In reality though, talent is only half the story, and most of the time it’s far less than that. When you see a pianist doing things at the keyboard that are so impressive that it seems superhuman, what you’re seeing is about 10 percent talent, and 90 percent work. You see the amazing results, but you don’t see the thousands of hours of practice that went into perfecting those results. The legendary pianist Ignaz Friedman once gave a performance of the Chopin Etude in thirds (one of the most difficult piano pieces ever written), after which he remarked to an audience member (who had probably just said “What talent!”) that he practiced it 5,000 times before performing it in public. And that’s just one piece.
The most impressive people you’ve ever seen – whether they be musicians, athletes, dancers, or anyone else – didn’t just come out of the womb knowing how to do what they do. They had to work. Very very hard.

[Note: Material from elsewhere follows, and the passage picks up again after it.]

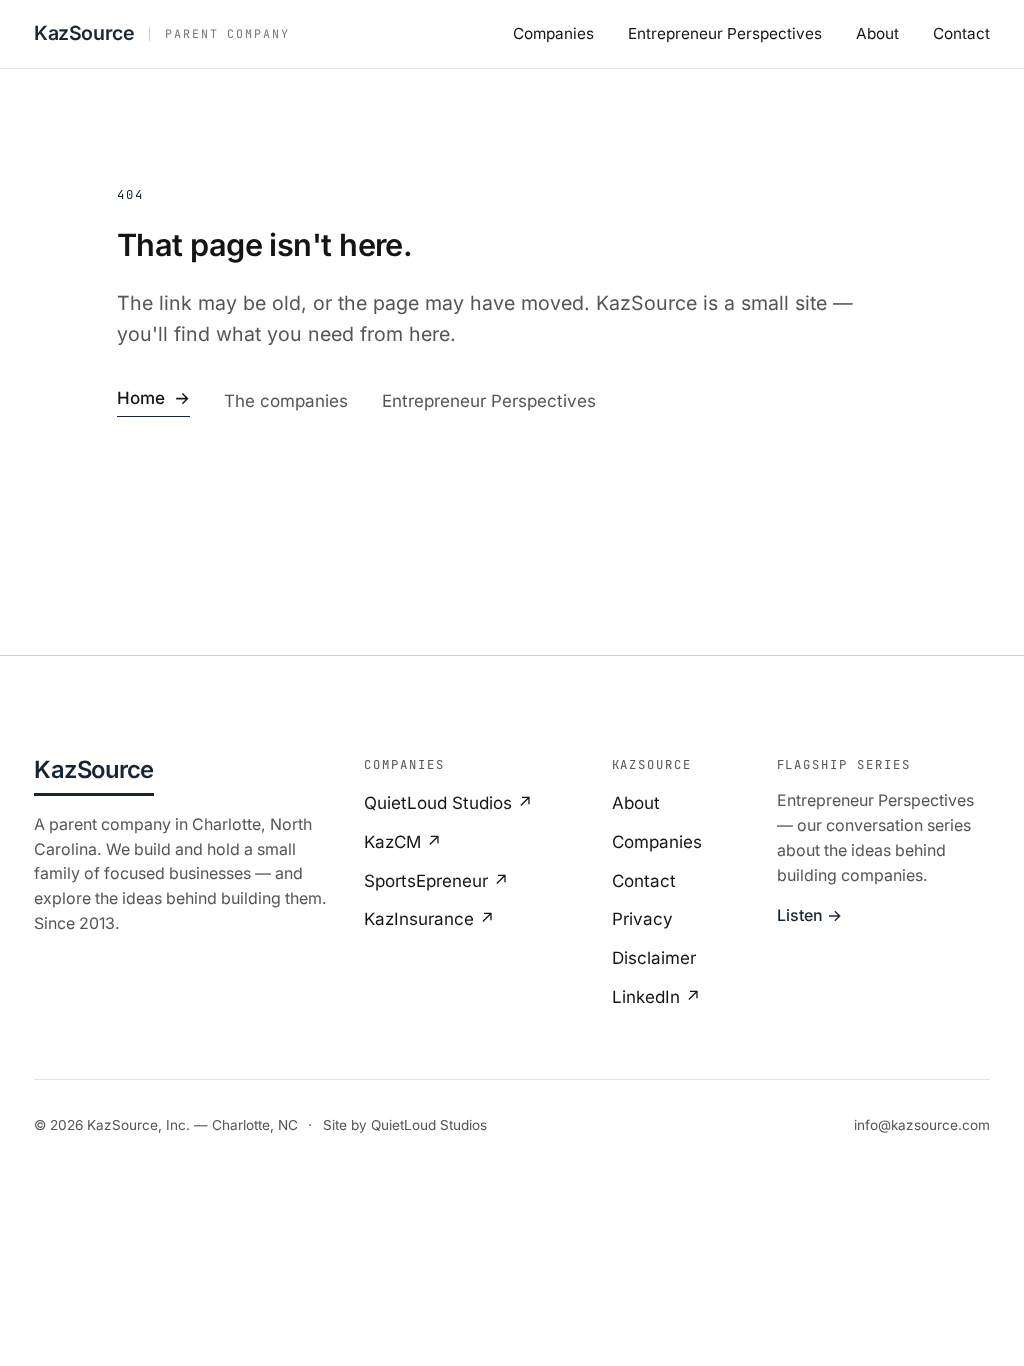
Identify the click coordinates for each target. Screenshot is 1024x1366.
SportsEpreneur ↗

Does talent play a role at all? Sure. There are certainly people with a natural aptitude for a given subject. But they’d be the first to tell you that talent only gets you so far. The world is full of talented failures.

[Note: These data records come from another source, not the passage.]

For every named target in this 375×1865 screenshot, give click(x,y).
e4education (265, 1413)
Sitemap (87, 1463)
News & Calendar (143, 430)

Why do we mention this? Because it’s important to know that piano students progress by practicing, not by some magic called “talent”. They have to do what all the greats had to do, which is sit down in front of the piano every day and practice. Would we expect a 7 year old piano student to practice as much as Ignaz Friedman? Of course not. But the degree to which they imitate his practice is the degree to which they will become better than they are, and isn’t that why we take piano lessons in the first place?